▸ **What the task asks**
In the material below, find the line with "DUCC (578, 914)" and the line with "Home & Living (403, 2324)", then output those two lines and every line between them, exactly.

▸ **Source information**
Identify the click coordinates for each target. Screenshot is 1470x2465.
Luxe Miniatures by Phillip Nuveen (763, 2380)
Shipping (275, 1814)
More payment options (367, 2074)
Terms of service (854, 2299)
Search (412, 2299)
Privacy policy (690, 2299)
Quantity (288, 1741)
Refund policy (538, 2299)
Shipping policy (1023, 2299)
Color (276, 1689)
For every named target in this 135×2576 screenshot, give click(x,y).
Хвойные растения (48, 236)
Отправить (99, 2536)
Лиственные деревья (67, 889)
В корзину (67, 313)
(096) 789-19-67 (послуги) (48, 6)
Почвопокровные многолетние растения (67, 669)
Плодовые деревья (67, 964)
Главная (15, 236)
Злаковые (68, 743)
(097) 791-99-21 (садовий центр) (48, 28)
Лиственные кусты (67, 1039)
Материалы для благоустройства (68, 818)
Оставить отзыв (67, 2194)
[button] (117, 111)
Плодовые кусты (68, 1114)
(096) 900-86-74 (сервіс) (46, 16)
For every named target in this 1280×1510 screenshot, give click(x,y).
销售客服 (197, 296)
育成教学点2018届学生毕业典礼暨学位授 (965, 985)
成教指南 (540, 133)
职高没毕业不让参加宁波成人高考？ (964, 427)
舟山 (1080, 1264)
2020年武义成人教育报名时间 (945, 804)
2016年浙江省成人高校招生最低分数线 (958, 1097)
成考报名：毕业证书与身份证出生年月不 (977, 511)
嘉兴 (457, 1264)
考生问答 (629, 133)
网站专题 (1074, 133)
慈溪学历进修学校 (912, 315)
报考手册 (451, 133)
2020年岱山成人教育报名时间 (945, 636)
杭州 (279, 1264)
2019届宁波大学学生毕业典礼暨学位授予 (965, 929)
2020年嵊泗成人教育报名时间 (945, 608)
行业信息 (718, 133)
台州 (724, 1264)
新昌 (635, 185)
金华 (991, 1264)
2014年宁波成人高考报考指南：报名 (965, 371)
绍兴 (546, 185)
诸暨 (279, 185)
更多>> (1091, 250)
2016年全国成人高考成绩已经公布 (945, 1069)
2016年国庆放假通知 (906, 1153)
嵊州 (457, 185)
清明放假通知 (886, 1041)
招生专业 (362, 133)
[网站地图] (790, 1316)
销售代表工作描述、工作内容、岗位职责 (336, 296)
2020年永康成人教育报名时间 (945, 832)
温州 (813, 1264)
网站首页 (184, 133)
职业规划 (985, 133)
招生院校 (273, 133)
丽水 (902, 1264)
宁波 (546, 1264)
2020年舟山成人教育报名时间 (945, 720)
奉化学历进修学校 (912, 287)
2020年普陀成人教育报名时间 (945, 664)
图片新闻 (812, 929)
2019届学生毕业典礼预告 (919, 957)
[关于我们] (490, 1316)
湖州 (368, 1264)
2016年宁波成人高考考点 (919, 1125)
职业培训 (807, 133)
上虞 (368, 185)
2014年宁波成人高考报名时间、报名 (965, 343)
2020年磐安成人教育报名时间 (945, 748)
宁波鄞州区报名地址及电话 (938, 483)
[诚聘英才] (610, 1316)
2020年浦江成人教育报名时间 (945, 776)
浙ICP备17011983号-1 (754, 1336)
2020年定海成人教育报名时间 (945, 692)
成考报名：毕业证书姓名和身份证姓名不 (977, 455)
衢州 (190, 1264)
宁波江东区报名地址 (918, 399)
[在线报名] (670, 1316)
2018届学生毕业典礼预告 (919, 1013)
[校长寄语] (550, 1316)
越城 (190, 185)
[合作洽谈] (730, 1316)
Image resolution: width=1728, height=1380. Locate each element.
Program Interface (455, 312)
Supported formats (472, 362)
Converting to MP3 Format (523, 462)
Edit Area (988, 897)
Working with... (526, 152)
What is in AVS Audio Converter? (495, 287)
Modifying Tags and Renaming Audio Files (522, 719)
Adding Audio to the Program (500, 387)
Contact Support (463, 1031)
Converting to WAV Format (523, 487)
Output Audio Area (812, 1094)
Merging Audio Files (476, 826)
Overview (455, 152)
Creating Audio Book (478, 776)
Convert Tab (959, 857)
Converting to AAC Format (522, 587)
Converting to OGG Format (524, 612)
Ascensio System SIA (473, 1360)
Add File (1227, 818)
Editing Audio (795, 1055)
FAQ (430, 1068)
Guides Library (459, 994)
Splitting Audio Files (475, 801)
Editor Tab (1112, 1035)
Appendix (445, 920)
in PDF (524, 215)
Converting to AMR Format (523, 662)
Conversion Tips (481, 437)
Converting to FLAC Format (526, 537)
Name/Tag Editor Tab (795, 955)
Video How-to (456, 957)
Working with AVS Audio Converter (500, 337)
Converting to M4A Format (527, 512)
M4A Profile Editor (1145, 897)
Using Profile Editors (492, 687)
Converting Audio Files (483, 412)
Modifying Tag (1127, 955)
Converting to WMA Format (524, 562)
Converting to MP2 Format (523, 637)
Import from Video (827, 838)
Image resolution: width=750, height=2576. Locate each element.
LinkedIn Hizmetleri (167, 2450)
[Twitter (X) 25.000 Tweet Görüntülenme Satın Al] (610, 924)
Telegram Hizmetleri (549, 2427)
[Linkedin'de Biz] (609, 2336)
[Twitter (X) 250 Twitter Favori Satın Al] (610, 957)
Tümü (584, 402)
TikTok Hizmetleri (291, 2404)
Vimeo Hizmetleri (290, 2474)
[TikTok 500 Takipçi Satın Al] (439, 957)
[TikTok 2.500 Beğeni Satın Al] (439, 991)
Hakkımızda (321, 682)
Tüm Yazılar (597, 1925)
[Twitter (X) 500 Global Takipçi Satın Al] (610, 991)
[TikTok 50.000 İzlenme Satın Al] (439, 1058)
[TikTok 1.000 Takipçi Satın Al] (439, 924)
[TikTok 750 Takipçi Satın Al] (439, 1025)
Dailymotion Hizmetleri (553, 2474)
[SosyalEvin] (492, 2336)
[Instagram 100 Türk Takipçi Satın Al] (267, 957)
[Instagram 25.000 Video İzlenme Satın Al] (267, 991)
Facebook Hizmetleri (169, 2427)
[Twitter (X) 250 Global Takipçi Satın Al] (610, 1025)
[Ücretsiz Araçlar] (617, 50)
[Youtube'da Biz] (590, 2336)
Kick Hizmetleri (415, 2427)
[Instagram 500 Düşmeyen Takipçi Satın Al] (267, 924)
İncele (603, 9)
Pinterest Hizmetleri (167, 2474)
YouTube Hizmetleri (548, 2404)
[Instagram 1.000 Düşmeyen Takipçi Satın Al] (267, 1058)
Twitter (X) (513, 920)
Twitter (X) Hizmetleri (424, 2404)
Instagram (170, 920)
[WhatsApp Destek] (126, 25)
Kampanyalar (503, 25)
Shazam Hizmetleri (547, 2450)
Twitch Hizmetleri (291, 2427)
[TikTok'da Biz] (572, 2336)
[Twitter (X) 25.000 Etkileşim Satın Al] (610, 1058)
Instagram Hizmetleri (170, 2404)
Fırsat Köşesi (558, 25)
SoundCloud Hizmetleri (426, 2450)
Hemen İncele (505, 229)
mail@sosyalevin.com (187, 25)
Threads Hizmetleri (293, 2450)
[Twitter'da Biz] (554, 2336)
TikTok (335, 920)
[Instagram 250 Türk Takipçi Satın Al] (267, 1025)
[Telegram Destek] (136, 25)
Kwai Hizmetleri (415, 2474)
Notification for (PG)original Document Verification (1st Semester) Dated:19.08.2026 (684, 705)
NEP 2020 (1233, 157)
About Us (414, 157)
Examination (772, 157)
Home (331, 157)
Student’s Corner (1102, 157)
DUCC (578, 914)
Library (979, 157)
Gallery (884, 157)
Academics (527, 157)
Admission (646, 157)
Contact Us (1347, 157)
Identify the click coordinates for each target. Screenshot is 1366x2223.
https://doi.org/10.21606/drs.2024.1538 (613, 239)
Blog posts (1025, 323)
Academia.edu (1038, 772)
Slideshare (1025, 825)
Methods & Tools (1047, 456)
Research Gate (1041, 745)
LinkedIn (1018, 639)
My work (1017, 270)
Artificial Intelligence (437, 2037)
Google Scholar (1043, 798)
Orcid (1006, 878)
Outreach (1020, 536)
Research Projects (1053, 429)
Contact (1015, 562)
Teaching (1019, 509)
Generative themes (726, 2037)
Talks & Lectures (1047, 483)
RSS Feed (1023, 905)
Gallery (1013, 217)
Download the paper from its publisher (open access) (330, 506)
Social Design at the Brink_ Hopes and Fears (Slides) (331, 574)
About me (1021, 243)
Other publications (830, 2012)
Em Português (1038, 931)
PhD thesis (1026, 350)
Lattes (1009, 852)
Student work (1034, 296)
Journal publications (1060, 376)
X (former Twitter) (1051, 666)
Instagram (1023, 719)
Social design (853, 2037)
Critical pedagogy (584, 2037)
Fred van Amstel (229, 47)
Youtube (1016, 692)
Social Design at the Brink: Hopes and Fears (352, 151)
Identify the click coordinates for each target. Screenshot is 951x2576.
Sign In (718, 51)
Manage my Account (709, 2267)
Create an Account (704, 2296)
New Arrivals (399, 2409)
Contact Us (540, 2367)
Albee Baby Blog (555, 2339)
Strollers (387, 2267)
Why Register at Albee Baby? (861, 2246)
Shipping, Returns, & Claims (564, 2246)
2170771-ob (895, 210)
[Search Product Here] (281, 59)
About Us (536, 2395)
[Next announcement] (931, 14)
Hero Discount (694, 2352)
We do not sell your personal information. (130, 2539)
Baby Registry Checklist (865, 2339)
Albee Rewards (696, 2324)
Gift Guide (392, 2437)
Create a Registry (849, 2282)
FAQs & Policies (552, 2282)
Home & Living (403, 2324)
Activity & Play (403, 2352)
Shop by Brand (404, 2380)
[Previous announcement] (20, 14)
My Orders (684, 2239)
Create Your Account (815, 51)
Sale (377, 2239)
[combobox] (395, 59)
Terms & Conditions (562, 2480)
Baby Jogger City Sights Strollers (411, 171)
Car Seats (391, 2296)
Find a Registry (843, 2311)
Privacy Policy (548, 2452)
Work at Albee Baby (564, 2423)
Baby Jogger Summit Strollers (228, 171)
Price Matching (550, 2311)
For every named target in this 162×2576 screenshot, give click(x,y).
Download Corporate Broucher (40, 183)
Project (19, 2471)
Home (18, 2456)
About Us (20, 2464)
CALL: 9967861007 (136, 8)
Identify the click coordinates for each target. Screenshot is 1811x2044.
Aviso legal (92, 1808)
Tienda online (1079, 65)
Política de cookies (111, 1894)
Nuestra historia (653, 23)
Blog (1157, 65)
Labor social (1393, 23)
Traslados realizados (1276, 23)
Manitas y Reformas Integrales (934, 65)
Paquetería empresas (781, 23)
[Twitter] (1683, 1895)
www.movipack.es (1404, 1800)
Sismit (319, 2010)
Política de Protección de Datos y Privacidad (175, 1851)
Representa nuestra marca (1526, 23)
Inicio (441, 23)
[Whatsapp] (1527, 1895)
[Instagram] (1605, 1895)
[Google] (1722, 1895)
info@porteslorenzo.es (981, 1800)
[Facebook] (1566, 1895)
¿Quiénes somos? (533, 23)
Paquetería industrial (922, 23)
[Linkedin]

▸ **Answer to the exercise**
DUCC (578, 914)
Library (979, 157)
Gallery (884, 157)
Academics (527, 157)
Admission (646, 157)
Contact Us (1347, 157)
Identify the click coordinates for each target. Screenshot is 1366x2223.
https://doi.org/10.21606/drs.2024.1538 (613, 239)
Blog posts (1025, 323)
Academia.edu (1038, 772)
Slideshare (1025, 825)
Methods & Tools (1047, 456)
Research Gate (1041, 745)
LinkedIn (1018, 639)
My work (1017, 270)
Artificial Intelligence (437, 2037)
Google Scholar (1043, 798)
Orcid (1006, 878)
Outreach (1020, 536)
Research Projects (1053, 429)
Contact (1015, 562)
Teaching (1019, 509)
Generative themes (726, 2037)
Talks & Lectures (1047, 483)
RSS Feed (1023, 905)
Gallery (1013, 217)
Download the paper from its publisher (open access) (330, 506)
Social Design at the Brink_ Hopes and Fears (Slides) (331, 574)
About me (1021, 243)
Other publications (830, 2012)
Em Português (1038, 931)
PhD thesis (1026, 350)
Lattes (1009, 852)
Student work (1034, 296)
Journal publications (1060, 376)
X (former Twitter) (1051, 666)
Instagram (1023, 719)
Social design (853, 2037)
Critical pedagogy (584, 2037)
Fred van Amstel (229, 47)
Youtube (1016, 692)
Social Design at the Brink: Hopes and Fears (352, 151)
Identify the click coordinates for each target. Screenshot is 951x2576.
Sign In (718, 51)
Manage my Account (709, 2267)
Create an Account (704, 2296)
New Arrivals (399, 2409)
Contact Us (540, 2367)
Albee Baby Blog (555, 2339)
Strollers (387, 2267)
Why Register at Albee Baby? (861, 2246)
Shipping, Returns, & Claims (564, 2246)
2170771-ob (895, 210)
[Search Product Here] (281, 59)
About Us (536, 2395)
[Next announcement] (931, 14)
Hero Discount (694, 2352)
We do not sell your personal information. (130, 2539)
Baby Registry Checklist (865, 2339)
Albee Rewards (696, 2324)
Gift Guide (392, 2437)
Create a Registry (849, 2282)
FAQs & Policies (552, 2282)
Home & Living (403, 2324)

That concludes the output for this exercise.